During handling of the above exception, another exception occurred:

Traceback (most recent call last):
File “/usr/local/bin/uvicorn”, line 8, in
sys.exit(main())
File “/usr/local/lib/python3.8/dist-packages/click/core.py”, line 1157, in call
return self.main(*args, **kwargs)
File “/usr/local/lib/python3.8/dist-packages/click/core.py”, line 1078, in main
rv = self.invoke(ctx)
File “/usr/local/lib/python3.8/dist-packages/click/core.py”, line 1434, in invoke
return ctx.invoke(self.callback, **ctx.params)
File “/usr/local/lib/python3.8/dist-packages/click/core.py”, line 783, in invoke
return __callback(*args, **kwargs)
File “/usr/local/lib/python3.8/dist-packages/uvicorn/main.py”, line 416, in main
run(
File “/usr/local/lib/python3.8/dist-packages/uvicorn/main.py”, line 587, in run
server.run()
File “/usr/local/lib/python3.8/dist-packages/uvicorn/server.py”, line 61, in run
return asyncio.run(self.serve(sockets=sockets))
File “/usr/lib/python3.8/asyncio/runners.py”, line 44, in run
return loop.run_until_complete(main)
File “uvloop/loop.pyx”, line 1517, in uvloop.loop.Loop.run_until_complete
File “/usr/local/lib/python3.8/dist-packages/uvicorn/server.py”, line 68, in serve
config.load()
File “/usr/local/lib/python3.8/dist-packages/uvicorn/config.py”, line 467, in load
self.loaded_app = import_from_string(self.app)
File “/usr/local/lib/python3.8/dist-packages/uvicorn/importer.py”, line 21, in import_from_string
module = importlib.import_module(module_str)
File “/usr/lib/python3.8/importlib/init.py”, line 127, in import_module
return _bootstrap._gcd_import(name[level:], package, level)
File “”, line 1014, in _gcd_import
File “”, line 991, in _find_and_load
File “”, line 975, in _find_and_load_unlocked
File “”, line 671, in _load_unlocked
File “”, line 848, in exec_module
File “”, line 219, in _call_with_frames_removed
File “/app/src/marqo/tensor_search/api.py”, line 79, in
on_start(OPENSEARCH_URL)
File “/app/src/marqo/tensor_search/on_start_script.py”, line 33, in on_start
thing_to_start.run()
File “/app/src/marqo/tensor_search/on_start_script.py”, line 159, in run
_ = _preload_model(model=model, content=test_string, device=device)
File “/app/src/marqo/tensor_search/on_start_script.py”, line 186, in _preload_model
_ = vectorise(
File “/app/src/marqo/s2_inference/s2_inference.py”, line 63, in vectorise
_update_available_models(
File “/app/src/marqo/s2_inference/s2_inference.py”, line 172, in _update_available_models
raise ModelLoadError(
marqo.s2_inference.errors.ModelLoadError: Unable to load model=ViT-L/14 on device=cpu with normalization=True. If you are trying to load a custom model, please check that model_properties={‘name’: ‘ViT-L/14’, ‘dimensions’: 768, ‘notes’: ‘CLIP ViT-L/14’, ‘type’: ‘clip’} is correct and Marqo has access to the weights file.

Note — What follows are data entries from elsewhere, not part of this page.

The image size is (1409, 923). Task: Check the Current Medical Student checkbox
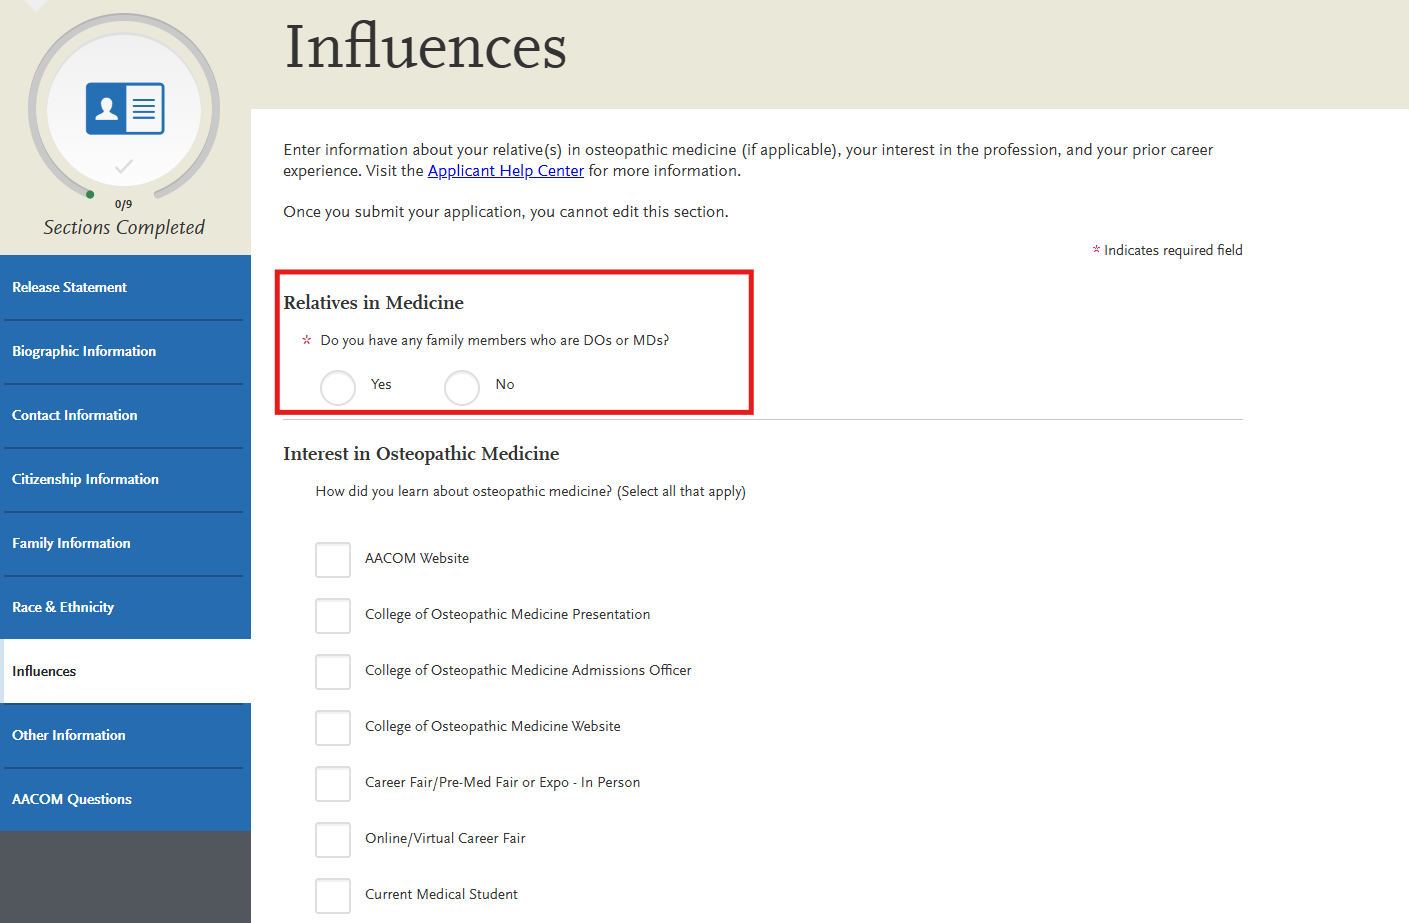click(x=332, y=896)
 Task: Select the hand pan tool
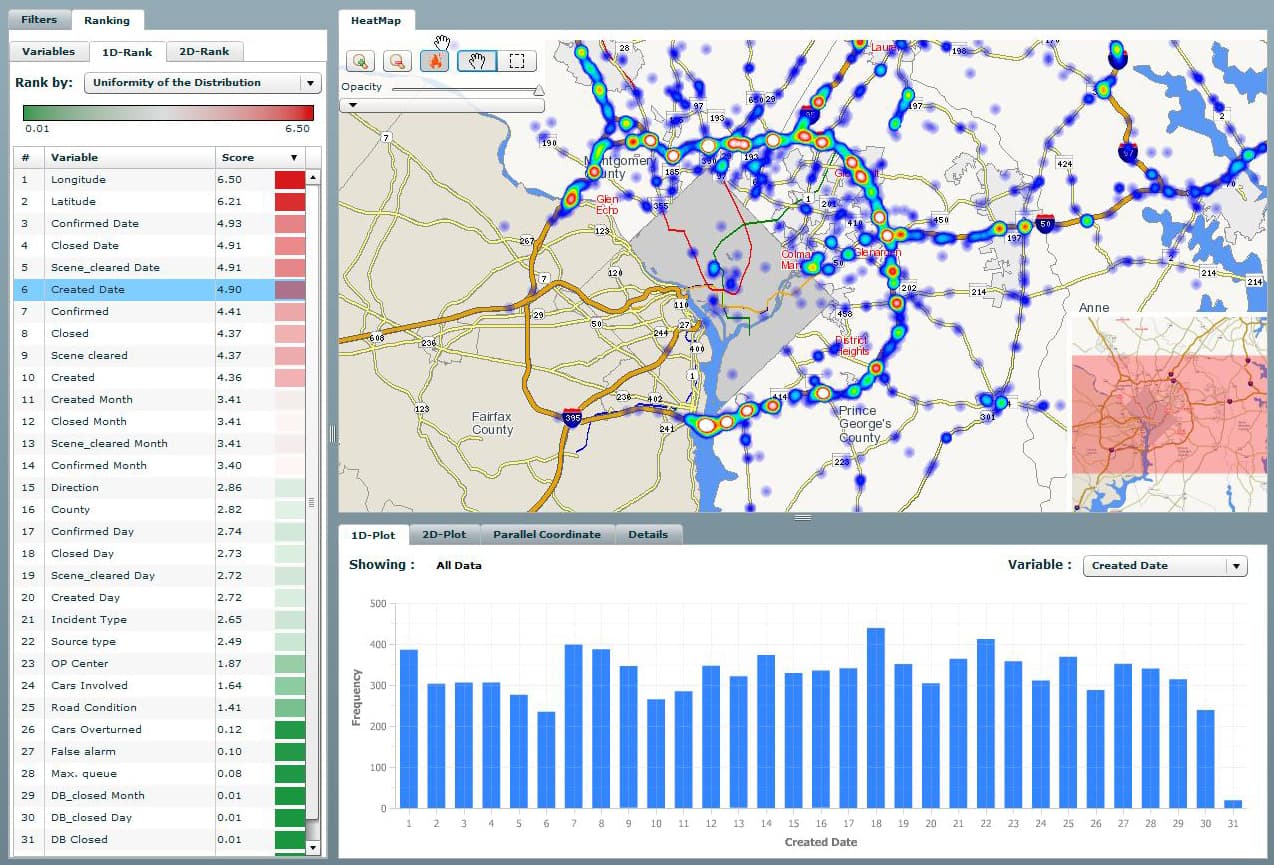tap(477, 61)
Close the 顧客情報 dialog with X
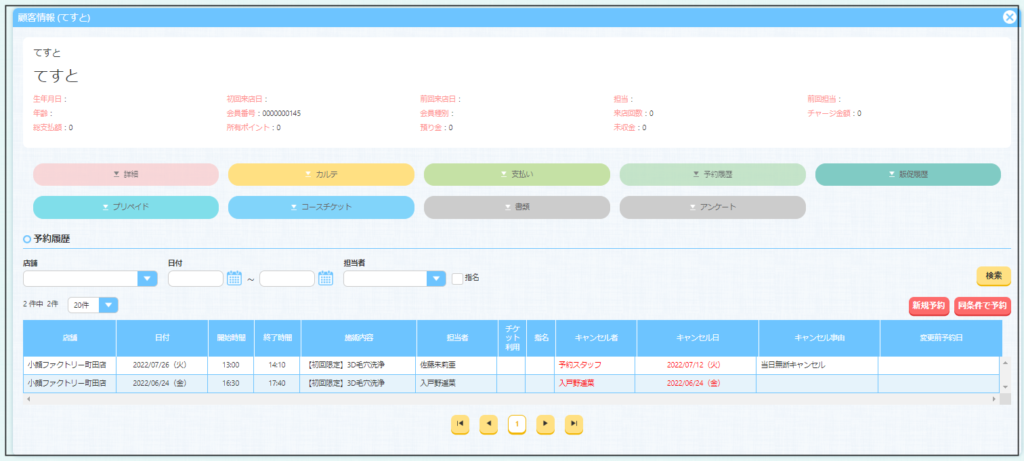 pos(1009,17)
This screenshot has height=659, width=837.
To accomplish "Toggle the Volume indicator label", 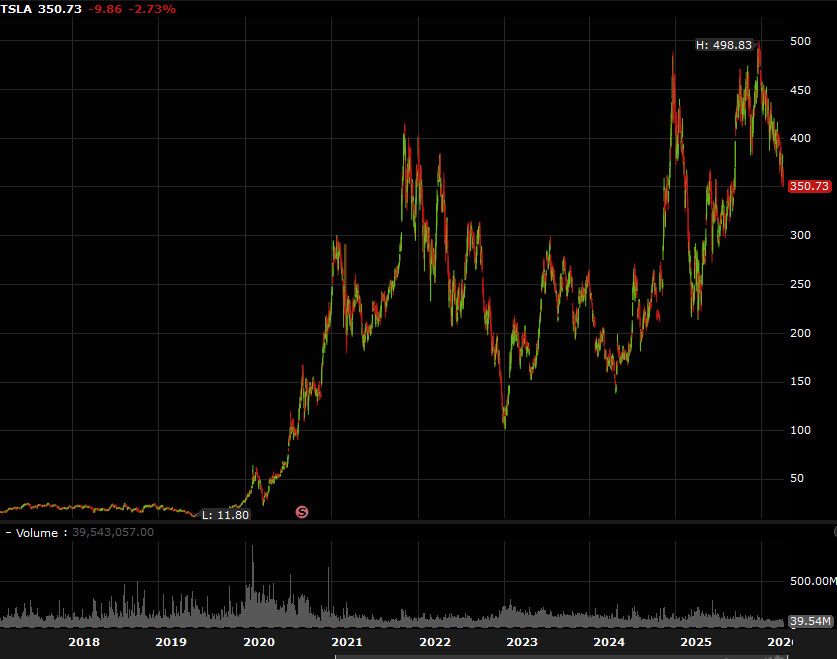I will (39, 533).
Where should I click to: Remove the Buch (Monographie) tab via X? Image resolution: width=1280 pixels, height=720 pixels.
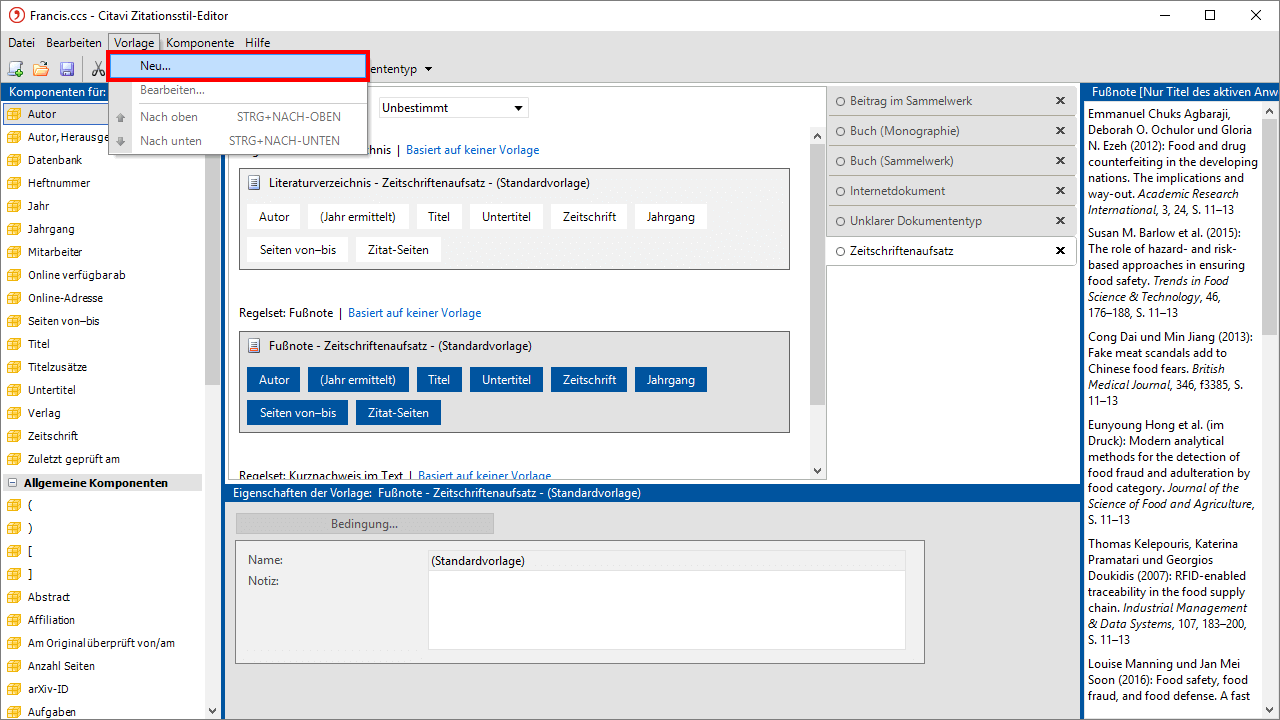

also: I have installed nvidia drivers and cuda according to manul and get nvidia-smi as well as cuda in pytorch + I have docker - nvidia engine. But when starting docker with --gpu=all it fails as well.

Thanks for looking at this.

Hi @karl ! It could be a couple of things, would you be able to try and start Marqo without any preloaded models?
You can remove any models using this
-e MARQO_MODELS_TO_PRELOAD='[]'
as part of the Docker command. See below as well
https://marqo.pages.dev/1.4.0/Troubleshooting/troubleshooting/#ram-and-vram

1 Like

I checked all this. After a fresh install I manged to get it up and running.
But I can’t manage to get GPU support up.

Hi @karl, what OS are you running on? I presume you have followed the guide for using Marqo with a gpu?

Any additional info you can provide on the issue you are having with getting the GPU working will help us debug the problem.